Probabilmente deriva dalla fiducia che riponiamo nel nostro istinto e dalla scelta di approcciare gli arrangiamenti in modo esplorativo, senza mai partire da reference precise.
Se da un lato questo può rendere il processo più lungo, dall’altro ci permette di far emergere le nostre influenze in modo più naturale, trovando soluzioni che, pur richiamando riferimenti riconoscibili, non risultino mai derivative.

“Una stanza vuota” è un disco che lavora molto sull’assenza e su ciò che resta: vi interessa di più raccontare quello che c’è o quello che manca?

Ci piace raccontare proprio quello che rimane, che è un po’ una fusione di quello che hai e di quello che scompare.
Perché la parte che rimane è sì una cosa che c’è, ma che è permeata da tutto ciò che è andato via.

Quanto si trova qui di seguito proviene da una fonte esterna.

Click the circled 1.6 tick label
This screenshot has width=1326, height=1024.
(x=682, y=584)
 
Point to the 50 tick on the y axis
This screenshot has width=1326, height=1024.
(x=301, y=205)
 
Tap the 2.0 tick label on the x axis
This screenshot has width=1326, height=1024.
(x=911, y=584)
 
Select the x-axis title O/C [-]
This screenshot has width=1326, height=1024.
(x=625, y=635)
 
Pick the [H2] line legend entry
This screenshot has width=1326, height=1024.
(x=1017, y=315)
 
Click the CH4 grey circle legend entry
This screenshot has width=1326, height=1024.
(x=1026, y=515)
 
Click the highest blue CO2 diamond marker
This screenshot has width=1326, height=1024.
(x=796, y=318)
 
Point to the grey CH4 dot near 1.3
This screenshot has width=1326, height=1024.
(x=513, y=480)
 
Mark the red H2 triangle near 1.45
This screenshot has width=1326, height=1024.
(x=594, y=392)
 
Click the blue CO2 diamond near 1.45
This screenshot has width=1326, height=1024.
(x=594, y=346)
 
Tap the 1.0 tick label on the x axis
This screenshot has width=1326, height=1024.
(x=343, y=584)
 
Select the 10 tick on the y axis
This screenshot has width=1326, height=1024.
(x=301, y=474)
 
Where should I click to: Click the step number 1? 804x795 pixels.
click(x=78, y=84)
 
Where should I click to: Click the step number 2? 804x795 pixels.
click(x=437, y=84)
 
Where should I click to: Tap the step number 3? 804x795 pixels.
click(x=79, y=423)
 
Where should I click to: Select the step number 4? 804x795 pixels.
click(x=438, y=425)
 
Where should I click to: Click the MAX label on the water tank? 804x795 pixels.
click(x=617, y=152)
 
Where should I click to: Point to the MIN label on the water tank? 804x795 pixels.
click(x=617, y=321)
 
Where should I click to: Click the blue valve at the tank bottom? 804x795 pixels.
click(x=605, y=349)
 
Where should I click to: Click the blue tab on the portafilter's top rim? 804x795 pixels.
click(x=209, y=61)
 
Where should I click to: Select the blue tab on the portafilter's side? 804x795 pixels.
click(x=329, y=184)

In questo album vogliamo parlare di questo intreccio, di quello che manca ma che ha lasciato la sua ombra e di quello che rimane che si sente sempre incompleto.

Avete già portato o porterete il disco dal vivo: dove lo avete presentato (o dove vi piacerebbe farlo) e come cambia un lavoro così intimo quando viene condiviso su un palco?

La presentazione del disco l’abbiamo fatta in uno spazio incredibile a Brescia che si chiama Carme: è un’ex chiesa sconsacrata nel centro città. È stato grande ma allo stesso tempo intimo e intensissimo.
Stiamo lavorando sulle date estive e, anche se ci piace molto la connessione che si crea con i festival, l’anno scorso siamo rimasti colpiti da un concerto che abbiamo fatto in un rifugio in montagna: situazioni del genere le sentiamo molto affini a quello che facciamo.

Quando suoniamo live ci sentiamo proprio dove vorremmo essere. Questo disco lo suonavamo ancora prima che venisse pubblicato e farlo è stato importante anche per alcune scelte di arrangiamento che abbiamo preso in seguito.
È un lavoro intimo che però è nato per essere condiviso: un po’ un abbraccio, un po’ un urlo di aiuto.